Extracted records:
★ ★ ★
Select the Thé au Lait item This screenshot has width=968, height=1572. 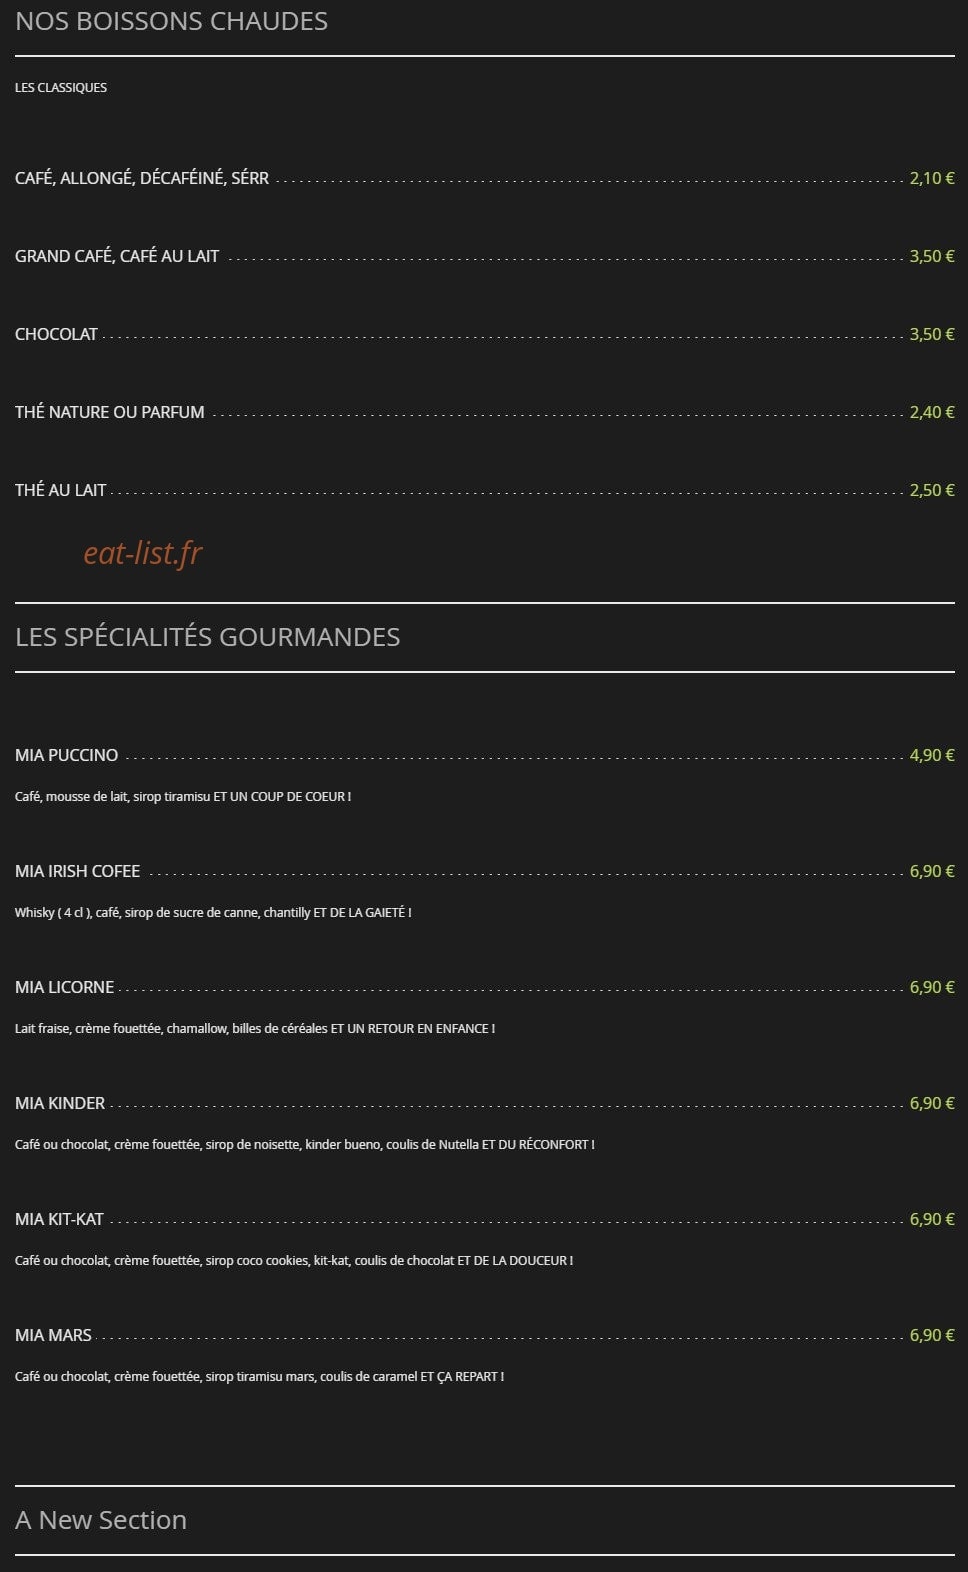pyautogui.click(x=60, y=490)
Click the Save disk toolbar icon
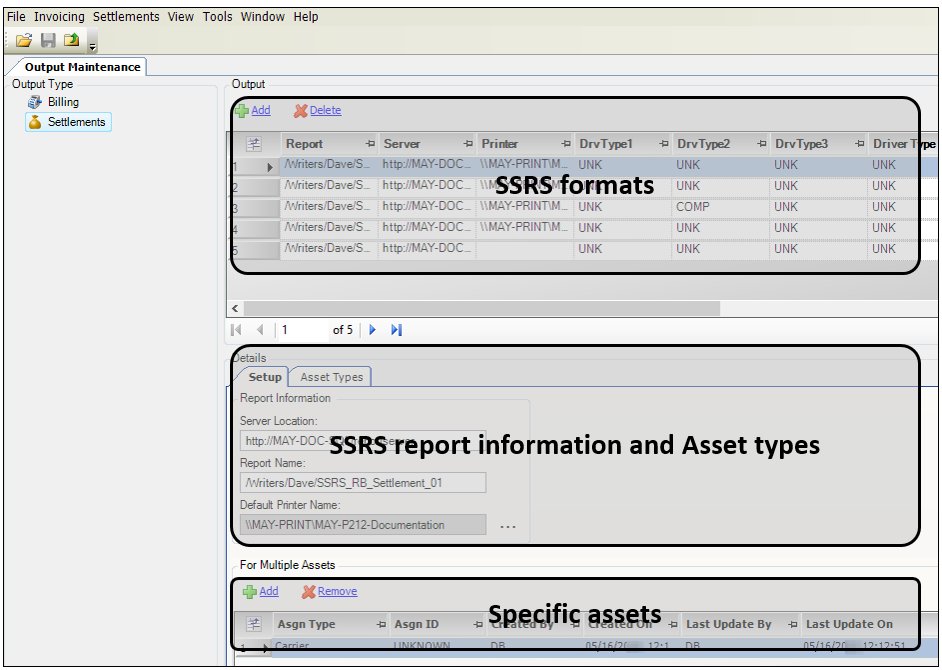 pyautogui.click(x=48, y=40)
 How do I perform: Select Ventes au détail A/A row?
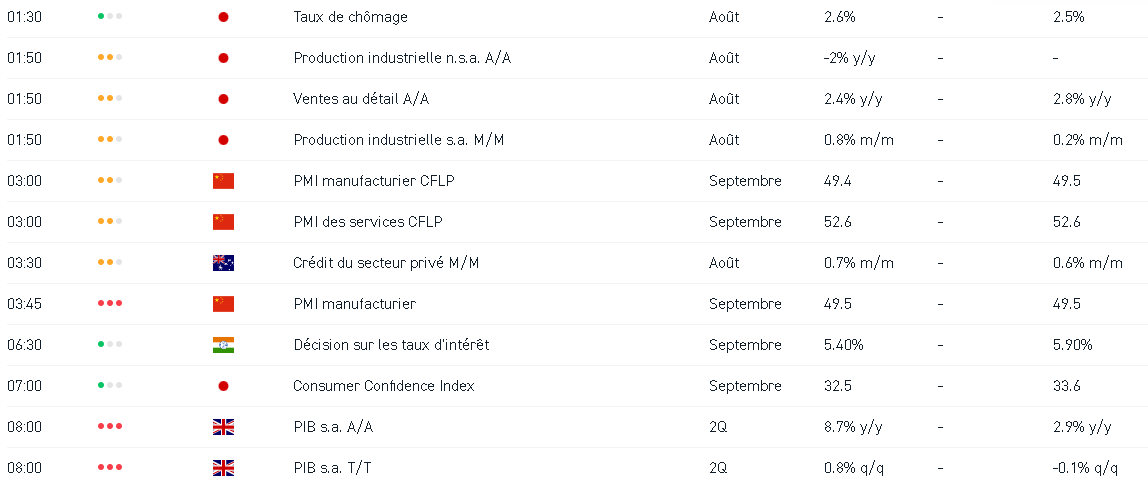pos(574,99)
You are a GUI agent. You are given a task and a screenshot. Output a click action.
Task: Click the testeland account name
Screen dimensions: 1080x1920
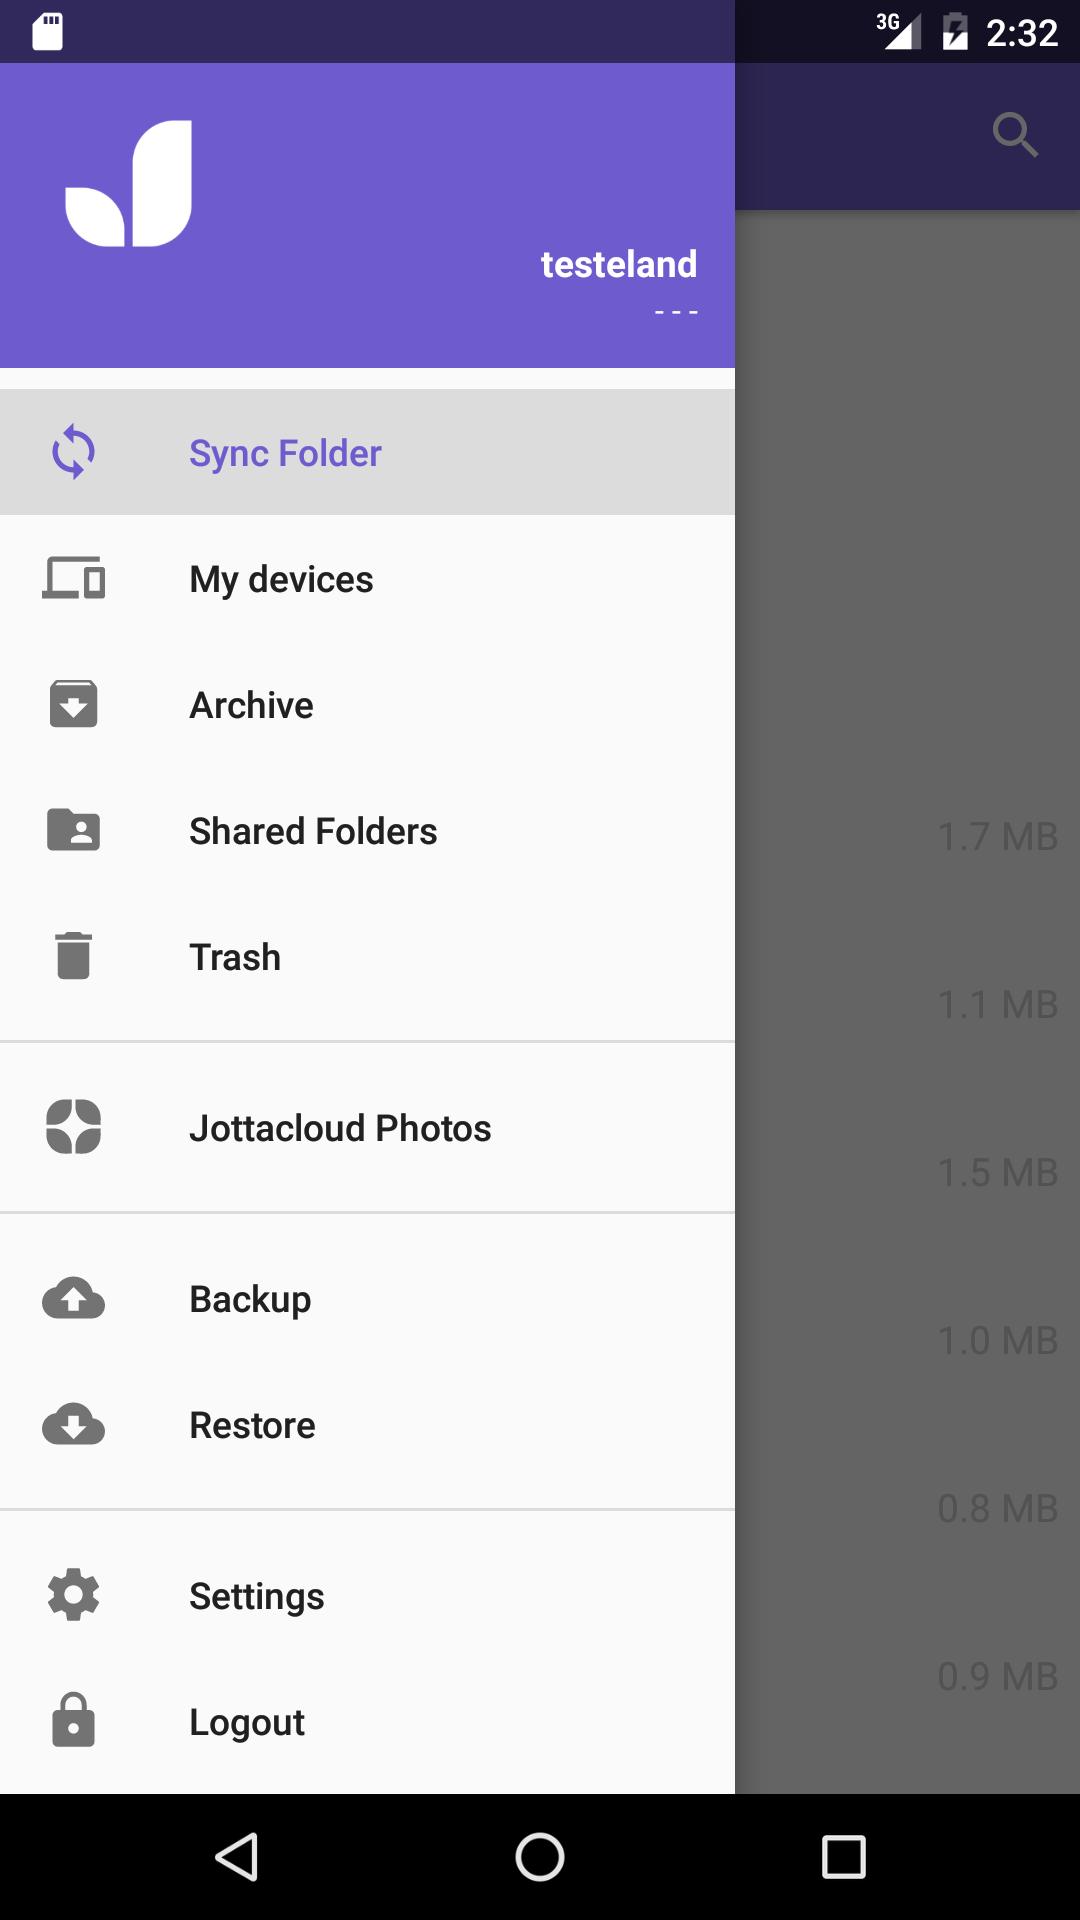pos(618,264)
★ ★ ★
Problem requirements: Please output an exact repetition of the lines from the line containing "You are a GUI" to the end of the records, both included, with no pictures and no additional text.

Solved exercise:
You are a GUI agent. You are given a task and a screenshot. Output a click action.
Task: Click the testeland account name
Screen dimensions: 1080x1920
pos(618,264)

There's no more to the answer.